Qual seja: comandou a máquina de guerra do país do
início ao pico da intervenção no Vietnã.
Formado nas universidades de Berkeley e Harvard, e desde cedo reputado
um gênio em análise de estatísticas, McNamara
representou melhor do que ninguém a geração
dos "melhores e mais brilhantes", ou, no original, The Best and
the Brightest, título meio sério, meio irônico,
de um famoso livro em que o jornalista David Halberstam retratou
a equipe recrutada por Kennedy.
O
filme consiste basicamente numa entrevista com McNamara, então
com 85 anos (hoje tem 87). Ele começa por contar sua experiência
na II Guerra Mundial, quando serviu como analista para a Força
Aérea e entre outras coisas descobriu que os bombardeios
aéreos sobre o Japão apresentavam pouca efetividade.
Isso levou o general Curtis LeMay, renomado troglodita que, entre
outras proezas, mais tarde advogaria jogar a bomba atômica
sobre Cuba, a se decidir por bombas incendiárias. Resultado:
numa única noite, metade de Tóquio virou cinza (metade!,
e Tóquio é uma cidade do tamanho de Nova York, observa
o filme) e 100.000 japoneses morreram.
LeMay, conta McNamara, dizia que se tivessem perdido a guerra seriam
todos tidos por criminosos. O próprio McNamara comenta: "Ele
assim como eu se comportou como criminoso de guerra.
Por que considerar [esse comportamento] imoral se você perde,
mas não se você ganha?".
Por
essas e outras, McNamara passou em julgado, segundo a inteligência
convencional, como um caso perdido de tecnocrata da guerra. Houve
um período em que ele foi trabalhar na Ford, e ali seu gênio
analítico voltou-se para a investigação de
algum meio que diminuísse a mortandade causada pelos acidentes
automobilísticos. Inventou então o cinto de segurança.
Assim como em outras ocasiões planejara a morte, aqui, com
a mesma frieza, planejava a vida. No comando das operações
no Vietnã, esteve à frente de decisões que
acabaram por ocasionar a morte de 58.000
americanos e de mais de 1 milhão de vietnamitas e apelaram
para recursos como o agente laranja, desfolhante que, lançado
para desbastar as florestas onde se escondiam os inimigos, até
hoje produzem efeitos no meio ambiente do país asiático.
A inteligência convencional só pode ter razão
ao considerar McNamara um homem mau.
Ou
não? O McNamara que emerge do filme é surpresa
um ser humano. Sim, um ser humano articulado, firme
nas respostas e bom de memória, mas também pronto
a reconhecer seus erros, além de cheio de dúvidas
morais e algo perplexo com a vida que lhe coube viver. Sai-se do
filme simpatizando com ele.
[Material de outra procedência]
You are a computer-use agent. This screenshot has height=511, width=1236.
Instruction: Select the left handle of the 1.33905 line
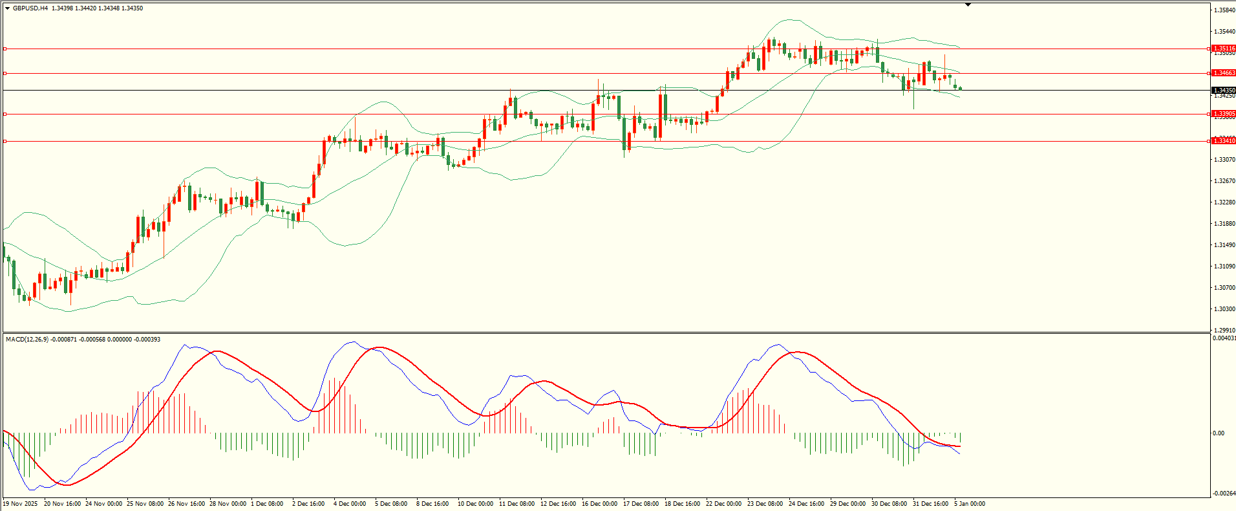click(x=5, y=114)
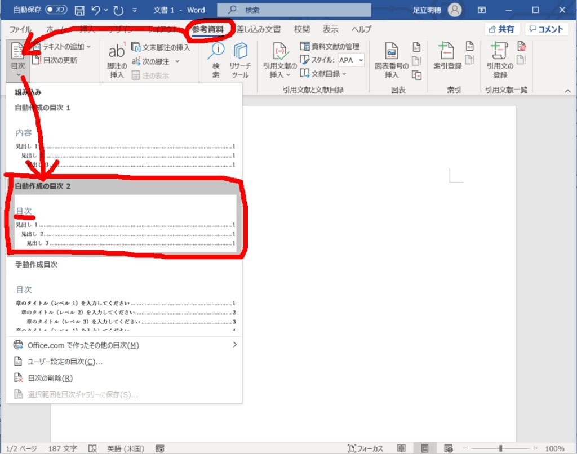Open the Mailings (差し込み文書) tab

[x=259, y=29]
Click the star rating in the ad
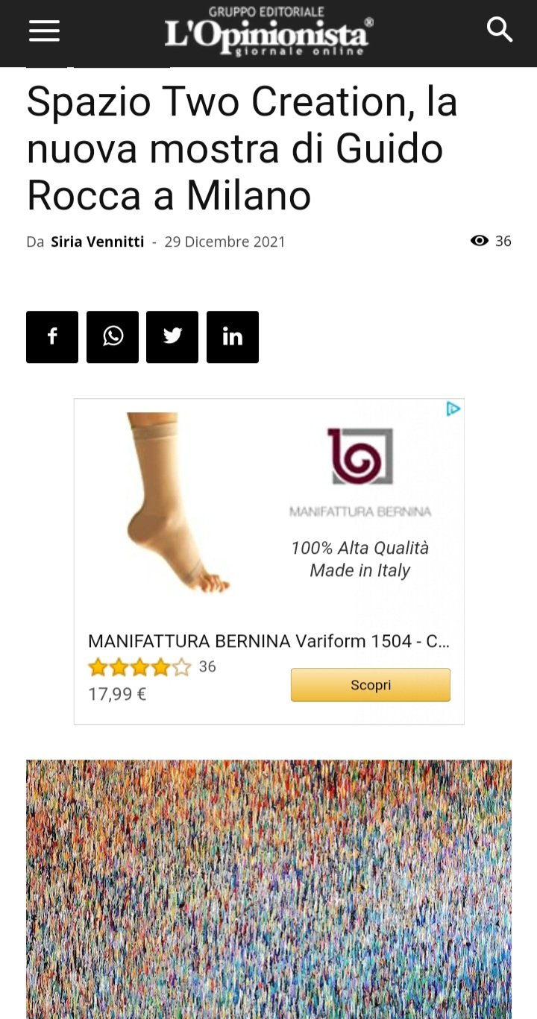537x1019 pixels. [x=139, y=667]
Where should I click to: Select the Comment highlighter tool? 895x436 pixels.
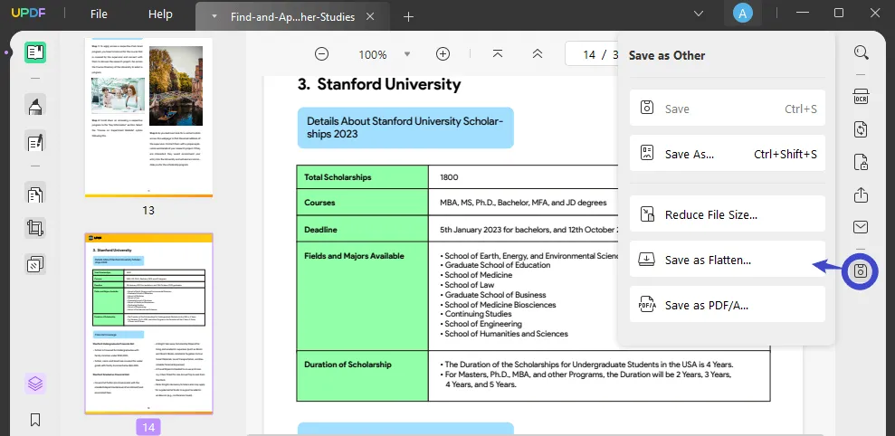click(x=35, y=106)
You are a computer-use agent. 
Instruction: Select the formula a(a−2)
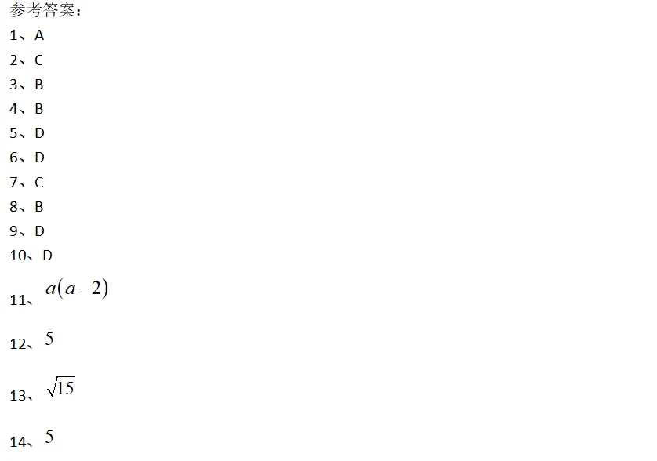point(77,289)
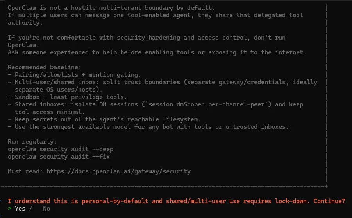The height and width of the screenshot is (218, 352).
Task: Click the green prompt arrow before Yes
Action: click(x=9, y=209)
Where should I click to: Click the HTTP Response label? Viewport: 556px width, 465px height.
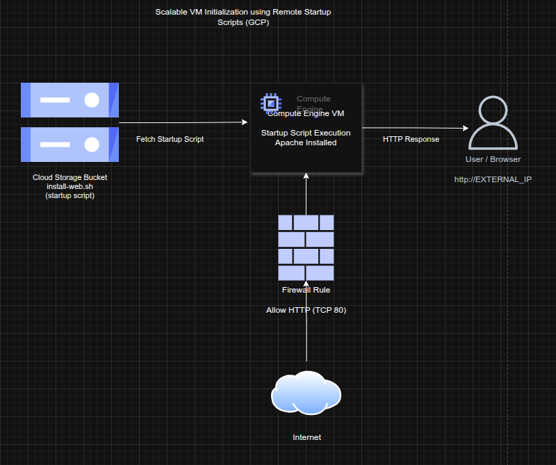pyautogui.click(x=411, y=139)
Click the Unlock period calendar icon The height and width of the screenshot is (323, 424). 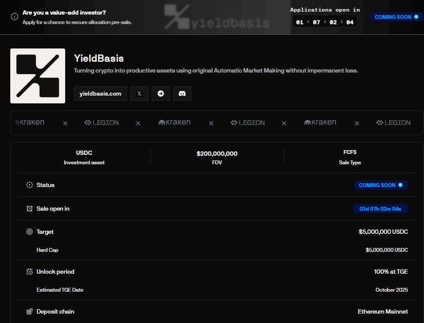pyautogui.click(x=30, y=272)
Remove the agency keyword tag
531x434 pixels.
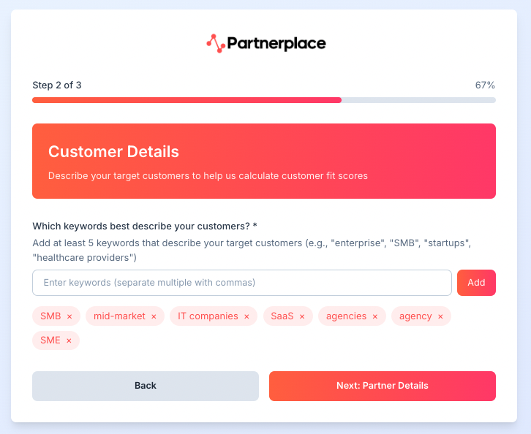[x=440, y=316]
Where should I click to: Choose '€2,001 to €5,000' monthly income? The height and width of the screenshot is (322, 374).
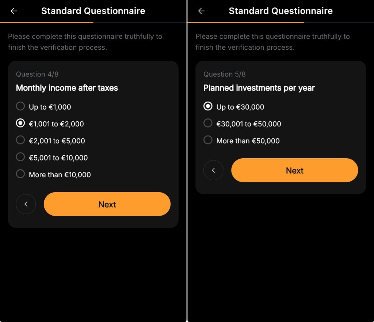20,140
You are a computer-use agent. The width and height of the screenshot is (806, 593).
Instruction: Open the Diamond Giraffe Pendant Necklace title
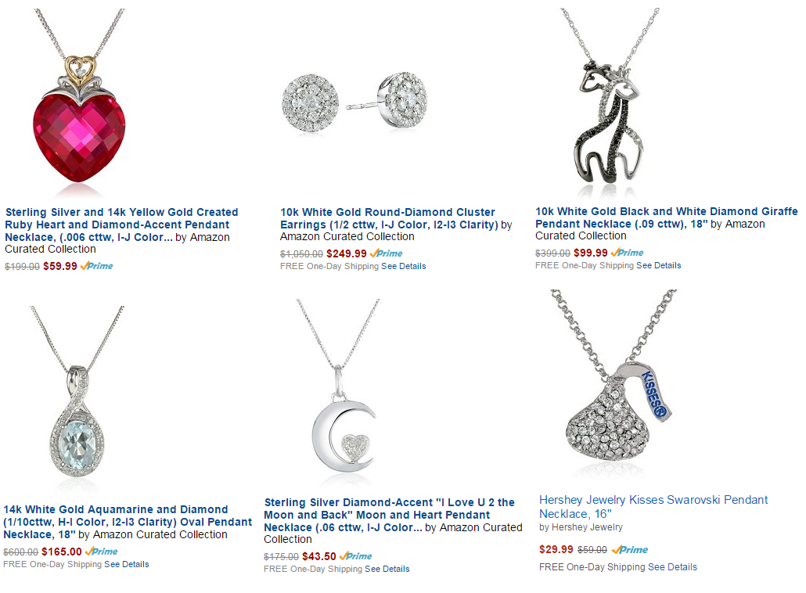(666, 217)
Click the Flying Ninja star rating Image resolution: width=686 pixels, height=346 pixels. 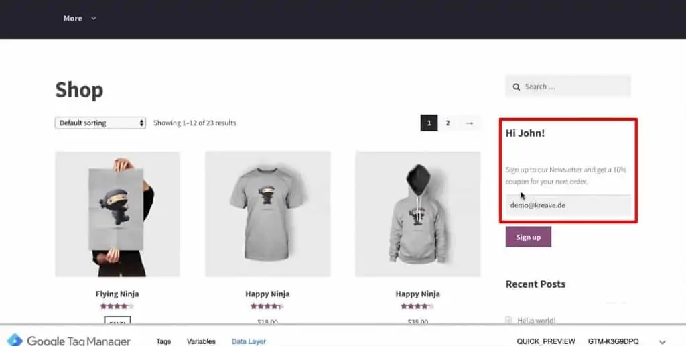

Não se imagine que o diretor
Errol Morris faz uma defesa da Guerra do Vietnã ou de matanças
do gênero. Muito ao contrário, sua militância
antibelicista ficou expressa no discurso com que agradeceu o Oscar:
"Quarenta anos atrás este país caiu numa armadilha
no Vietnã e milhões morreram. Temo que tenhamos caído
em outra armadilha". Mas Morris tem simpatia por McNamara, expressa
em entrevistas como aquela em que começou por citar uma pergunta
do personagem do filme Elephant Man: "Serei eu um homem bom
ou um homem mau?". A seu ver, é o que McNamara se pergunta.
Um homem "torturado pelo passado" continuará pelo resto de
seus dias tentando entender "os eventos que viveu e seu papel neles".
Daí resulta uma figura não triste mas trágica.
Com
isso voltamos à Guerra do Iraque. Os McNamara de hoje são
o secretário de Defesa Donald Rumsfeld e o vice-presidente
Dick Cheney, para citar os principais, além do presidente
George W. Bush. São tipos que dificilmente se imagina abrindo
a guarda para perplexidades e dúvidas morais. A conclusão,
quando se contrapõe o McNamara do filme aos falcões
de hoje, é, sob o ponto de vista humano e moral, proclamar
a vitória do primeiro. O McNamara do filme representa só
a si próprio. Mas, se pudesse ser tomado como expressão
de toda a equipe que com ele esteve à frente do governo,
o resultado seria: turma do Vietnã 1, turma do Iraque 0.